■ TASK DESCRIPTION: Search the data for the word "computer" and copy out every line that has it.

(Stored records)
- - -

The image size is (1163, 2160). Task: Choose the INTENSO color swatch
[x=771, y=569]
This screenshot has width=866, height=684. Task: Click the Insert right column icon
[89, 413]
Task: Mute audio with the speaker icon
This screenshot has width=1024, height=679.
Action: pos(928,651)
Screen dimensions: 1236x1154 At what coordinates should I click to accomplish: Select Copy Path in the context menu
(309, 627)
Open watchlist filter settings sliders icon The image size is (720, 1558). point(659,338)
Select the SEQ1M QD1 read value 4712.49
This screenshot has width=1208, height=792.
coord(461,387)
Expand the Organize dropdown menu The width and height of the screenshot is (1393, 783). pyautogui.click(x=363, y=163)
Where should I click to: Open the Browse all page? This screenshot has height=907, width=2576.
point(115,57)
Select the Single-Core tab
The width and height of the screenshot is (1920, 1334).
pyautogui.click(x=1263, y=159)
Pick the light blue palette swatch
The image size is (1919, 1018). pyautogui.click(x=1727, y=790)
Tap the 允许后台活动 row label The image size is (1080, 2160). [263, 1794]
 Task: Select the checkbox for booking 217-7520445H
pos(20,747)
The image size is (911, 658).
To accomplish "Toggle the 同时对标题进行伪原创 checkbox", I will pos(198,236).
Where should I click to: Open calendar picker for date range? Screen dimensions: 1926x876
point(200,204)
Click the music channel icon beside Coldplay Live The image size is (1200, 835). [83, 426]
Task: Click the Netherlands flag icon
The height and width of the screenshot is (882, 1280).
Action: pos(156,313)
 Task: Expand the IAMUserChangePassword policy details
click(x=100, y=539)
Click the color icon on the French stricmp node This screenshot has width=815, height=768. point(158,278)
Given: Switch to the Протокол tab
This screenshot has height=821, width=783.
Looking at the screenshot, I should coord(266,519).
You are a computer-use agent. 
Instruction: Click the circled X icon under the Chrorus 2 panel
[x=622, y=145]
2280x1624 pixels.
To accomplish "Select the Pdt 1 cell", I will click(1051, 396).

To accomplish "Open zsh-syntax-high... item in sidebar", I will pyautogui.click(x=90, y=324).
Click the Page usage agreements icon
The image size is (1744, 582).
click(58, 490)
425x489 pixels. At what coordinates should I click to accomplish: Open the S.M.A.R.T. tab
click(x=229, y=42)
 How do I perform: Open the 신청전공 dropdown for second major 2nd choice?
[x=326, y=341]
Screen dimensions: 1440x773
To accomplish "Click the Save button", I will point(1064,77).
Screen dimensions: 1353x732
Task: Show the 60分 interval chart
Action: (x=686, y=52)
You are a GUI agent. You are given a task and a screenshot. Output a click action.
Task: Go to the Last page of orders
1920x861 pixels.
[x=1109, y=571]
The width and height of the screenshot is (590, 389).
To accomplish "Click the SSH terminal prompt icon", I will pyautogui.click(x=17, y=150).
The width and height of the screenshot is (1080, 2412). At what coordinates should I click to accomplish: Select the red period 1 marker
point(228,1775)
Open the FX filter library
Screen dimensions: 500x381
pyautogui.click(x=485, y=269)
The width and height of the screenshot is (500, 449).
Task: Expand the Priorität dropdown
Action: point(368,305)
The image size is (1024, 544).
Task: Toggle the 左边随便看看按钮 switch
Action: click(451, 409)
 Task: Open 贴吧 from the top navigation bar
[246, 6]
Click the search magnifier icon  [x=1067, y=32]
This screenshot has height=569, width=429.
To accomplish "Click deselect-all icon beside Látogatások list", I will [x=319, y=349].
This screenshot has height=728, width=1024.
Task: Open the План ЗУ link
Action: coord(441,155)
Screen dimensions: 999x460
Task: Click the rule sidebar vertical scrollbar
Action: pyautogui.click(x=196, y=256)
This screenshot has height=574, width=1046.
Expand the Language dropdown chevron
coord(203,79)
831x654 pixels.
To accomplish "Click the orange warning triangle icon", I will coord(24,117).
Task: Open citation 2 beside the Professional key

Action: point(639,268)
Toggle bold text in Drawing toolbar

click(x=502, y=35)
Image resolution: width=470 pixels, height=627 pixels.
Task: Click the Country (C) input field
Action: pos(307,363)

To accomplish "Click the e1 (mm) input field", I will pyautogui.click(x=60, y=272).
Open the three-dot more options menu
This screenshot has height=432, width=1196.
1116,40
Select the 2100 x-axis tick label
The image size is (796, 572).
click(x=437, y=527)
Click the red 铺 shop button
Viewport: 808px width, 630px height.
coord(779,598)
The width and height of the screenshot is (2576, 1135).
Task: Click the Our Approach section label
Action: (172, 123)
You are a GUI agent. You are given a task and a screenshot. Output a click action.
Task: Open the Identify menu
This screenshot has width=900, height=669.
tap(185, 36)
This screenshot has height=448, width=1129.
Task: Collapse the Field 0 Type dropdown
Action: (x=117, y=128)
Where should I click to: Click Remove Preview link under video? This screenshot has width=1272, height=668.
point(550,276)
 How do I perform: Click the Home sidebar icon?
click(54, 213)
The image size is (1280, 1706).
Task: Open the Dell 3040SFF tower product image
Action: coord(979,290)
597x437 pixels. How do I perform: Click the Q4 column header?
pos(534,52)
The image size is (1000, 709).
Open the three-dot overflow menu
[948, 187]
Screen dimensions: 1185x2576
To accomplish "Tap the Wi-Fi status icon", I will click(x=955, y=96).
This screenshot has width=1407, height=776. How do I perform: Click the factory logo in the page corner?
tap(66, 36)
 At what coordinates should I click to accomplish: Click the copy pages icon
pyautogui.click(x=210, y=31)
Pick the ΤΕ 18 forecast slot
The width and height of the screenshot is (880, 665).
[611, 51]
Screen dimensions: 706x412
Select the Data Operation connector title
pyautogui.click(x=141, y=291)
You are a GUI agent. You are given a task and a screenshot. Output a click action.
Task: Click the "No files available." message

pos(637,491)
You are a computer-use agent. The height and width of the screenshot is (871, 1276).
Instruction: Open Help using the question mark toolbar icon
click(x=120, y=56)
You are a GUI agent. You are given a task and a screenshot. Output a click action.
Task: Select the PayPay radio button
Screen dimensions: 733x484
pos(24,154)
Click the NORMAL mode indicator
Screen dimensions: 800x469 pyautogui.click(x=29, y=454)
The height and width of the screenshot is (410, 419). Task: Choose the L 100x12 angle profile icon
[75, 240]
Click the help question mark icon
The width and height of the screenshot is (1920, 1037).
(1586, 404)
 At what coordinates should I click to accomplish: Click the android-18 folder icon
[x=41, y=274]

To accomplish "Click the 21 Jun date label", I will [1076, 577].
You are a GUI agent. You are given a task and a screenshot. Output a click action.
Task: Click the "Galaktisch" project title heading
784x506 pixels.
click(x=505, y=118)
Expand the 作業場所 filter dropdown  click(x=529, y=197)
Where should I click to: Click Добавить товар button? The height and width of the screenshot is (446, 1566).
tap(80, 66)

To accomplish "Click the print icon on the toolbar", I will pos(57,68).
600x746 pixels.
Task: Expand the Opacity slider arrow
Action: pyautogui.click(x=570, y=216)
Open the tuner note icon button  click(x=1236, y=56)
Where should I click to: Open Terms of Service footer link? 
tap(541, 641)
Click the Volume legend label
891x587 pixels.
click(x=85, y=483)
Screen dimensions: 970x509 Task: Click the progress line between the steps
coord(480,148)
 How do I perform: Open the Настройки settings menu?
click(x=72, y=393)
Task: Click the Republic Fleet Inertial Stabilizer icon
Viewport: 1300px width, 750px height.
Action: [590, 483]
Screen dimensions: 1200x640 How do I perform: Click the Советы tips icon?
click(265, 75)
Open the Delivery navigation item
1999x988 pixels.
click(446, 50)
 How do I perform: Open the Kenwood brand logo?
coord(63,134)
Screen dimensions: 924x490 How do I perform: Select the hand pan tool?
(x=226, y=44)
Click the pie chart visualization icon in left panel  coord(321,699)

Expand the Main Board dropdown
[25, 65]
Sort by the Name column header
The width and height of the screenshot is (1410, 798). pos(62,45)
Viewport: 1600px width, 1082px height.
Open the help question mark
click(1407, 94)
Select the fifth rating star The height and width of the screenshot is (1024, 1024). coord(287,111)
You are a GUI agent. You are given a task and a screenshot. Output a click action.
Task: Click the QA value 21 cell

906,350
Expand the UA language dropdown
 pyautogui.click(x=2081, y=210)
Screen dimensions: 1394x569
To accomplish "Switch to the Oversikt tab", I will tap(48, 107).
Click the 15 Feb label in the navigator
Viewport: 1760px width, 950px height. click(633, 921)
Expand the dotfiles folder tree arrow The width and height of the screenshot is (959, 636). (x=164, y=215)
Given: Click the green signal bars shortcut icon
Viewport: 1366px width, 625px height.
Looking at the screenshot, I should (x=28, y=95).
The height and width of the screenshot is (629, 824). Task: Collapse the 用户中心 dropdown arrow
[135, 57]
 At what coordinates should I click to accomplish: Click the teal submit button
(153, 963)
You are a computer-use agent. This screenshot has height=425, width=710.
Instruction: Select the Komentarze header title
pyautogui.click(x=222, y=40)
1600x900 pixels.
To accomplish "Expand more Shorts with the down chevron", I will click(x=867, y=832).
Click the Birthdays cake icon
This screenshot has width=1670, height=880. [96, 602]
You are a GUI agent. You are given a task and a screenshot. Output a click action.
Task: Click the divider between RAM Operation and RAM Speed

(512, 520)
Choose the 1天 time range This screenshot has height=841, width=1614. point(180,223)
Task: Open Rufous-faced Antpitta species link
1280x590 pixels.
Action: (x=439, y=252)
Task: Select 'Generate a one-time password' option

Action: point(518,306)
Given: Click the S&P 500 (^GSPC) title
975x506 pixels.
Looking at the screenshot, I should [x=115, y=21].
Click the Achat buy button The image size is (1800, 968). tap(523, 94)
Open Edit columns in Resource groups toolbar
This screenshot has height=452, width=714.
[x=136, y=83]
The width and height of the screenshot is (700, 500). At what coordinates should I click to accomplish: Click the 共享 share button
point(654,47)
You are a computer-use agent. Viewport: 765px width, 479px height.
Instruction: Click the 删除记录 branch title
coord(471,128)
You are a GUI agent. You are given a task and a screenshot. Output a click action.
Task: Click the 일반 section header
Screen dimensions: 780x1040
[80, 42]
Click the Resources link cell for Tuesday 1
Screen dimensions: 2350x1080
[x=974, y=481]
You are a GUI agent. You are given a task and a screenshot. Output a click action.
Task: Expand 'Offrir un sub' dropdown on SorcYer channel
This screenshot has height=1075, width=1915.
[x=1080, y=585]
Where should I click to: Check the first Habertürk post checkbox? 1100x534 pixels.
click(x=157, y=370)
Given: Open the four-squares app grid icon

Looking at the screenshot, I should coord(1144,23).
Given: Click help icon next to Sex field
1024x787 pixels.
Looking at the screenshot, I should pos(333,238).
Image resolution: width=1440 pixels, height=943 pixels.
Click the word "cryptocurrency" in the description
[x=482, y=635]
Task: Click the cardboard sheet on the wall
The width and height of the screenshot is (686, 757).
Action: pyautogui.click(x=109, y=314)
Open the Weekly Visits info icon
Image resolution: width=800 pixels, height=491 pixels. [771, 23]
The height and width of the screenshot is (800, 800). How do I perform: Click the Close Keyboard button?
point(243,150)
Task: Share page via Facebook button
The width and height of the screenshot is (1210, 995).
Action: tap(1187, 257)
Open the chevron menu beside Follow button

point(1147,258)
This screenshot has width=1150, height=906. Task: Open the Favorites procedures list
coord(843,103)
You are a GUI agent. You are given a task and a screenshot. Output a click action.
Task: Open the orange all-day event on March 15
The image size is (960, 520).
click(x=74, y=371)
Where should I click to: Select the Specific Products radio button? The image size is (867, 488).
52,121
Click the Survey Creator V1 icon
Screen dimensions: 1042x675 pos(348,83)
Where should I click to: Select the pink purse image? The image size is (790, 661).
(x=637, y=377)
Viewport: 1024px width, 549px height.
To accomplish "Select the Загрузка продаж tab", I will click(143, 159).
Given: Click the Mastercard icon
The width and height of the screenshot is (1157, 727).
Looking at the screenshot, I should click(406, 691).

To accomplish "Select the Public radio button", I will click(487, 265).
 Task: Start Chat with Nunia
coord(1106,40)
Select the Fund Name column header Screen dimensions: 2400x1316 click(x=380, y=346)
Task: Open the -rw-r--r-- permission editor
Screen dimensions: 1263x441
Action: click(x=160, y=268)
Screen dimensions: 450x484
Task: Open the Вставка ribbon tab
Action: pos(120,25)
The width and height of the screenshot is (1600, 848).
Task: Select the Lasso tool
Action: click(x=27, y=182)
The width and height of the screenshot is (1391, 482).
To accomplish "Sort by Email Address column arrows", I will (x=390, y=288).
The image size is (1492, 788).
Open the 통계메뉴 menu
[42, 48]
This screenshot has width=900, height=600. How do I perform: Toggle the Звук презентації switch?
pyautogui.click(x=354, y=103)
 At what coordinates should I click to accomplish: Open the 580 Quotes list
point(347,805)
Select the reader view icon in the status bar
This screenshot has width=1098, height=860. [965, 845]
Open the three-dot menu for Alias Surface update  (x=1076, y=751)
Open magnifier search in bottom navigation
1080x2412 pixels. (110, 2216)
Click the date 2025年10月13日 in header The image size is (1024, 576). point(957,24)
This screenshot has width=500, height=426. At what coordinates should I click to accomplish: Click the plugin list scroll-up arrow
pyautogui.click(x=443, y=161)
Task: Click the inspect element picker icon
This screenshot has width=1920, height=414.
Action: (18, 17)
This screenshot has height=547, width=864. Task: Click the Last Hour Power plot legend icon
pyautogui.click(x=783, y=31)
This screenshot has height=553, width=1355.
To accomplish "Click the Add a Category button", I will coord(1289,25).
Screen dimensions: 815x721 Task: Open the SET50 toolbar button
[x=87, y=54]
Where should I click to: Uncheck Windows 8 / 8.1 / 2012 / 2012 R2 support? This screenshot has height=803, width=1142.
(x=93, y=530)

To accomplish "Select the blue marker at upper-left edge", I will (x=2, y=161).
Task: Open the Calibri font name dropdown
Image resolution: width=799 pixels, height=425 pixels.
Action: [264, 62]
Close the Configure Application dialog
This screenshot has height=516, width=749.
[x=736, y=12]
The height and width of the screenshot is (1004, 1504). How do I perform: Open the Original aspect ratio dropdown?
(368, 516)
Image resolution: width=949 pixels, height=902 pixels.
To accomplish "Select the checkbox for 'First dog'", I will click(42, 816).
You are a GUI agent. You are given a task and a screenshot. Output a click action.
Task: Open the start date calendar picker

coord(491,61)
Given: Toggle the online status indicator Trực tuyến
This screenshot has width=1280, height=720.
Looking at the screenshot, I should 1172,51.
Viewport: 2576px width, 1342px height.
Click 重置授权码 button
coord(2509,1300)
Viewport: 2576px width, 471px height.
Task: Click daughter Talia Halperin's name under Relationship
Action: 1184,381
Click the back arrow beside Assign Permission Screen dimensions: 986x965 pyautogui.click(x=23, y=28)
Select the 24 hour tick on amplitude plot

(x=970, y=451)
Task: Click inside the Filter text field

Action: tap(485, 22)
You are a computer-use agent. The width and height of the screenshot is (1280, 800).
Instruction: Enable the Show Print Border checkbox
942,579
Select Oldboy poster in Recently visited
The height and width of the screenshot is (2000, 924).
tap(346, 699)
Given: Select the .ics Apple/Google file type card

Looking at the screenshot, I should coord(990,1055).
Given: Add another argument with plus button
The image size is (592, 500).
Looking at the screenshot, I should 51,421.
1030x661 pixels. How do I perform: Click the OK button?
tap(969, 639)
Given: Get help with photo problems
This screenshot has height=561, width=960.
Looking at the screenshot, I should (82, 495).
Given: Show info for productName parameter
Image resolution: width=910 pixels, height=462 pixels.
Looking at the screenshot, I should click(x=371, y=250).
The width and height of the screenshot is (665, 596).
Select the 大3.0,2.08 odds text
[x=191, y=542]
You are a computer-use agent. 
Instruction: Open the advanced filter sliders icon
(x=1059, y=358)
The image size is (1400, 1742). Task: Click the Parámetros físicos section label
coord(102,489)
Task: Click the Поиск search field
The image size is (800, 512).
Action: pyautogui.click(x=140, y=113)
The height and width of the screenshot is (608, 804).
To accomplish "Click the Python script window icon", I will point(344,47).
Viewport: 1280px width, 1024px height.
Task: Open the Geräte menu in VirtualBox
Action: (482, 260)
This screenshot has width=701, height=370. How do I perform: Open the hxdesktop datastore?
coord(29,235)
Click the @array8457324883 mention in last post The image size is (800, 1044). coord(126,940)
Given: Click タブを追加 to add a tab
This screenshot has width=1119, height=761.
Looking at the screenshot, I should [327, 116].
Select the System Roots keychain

- - -

■ SOLUTION TO THIS EXERCISE:
You are a computer-use agent. 
You are a computer-use agent. The height and width of the screenshot is (871, 1276).
You are a computer-use agent. This screenshot has height=425, width=710.
You are a computer-use agent. Viewport: 765px width, 479px height.
You are a computer-use agent. The width and height of the screenshot is (1280, 800).
You are a computer-use agent. 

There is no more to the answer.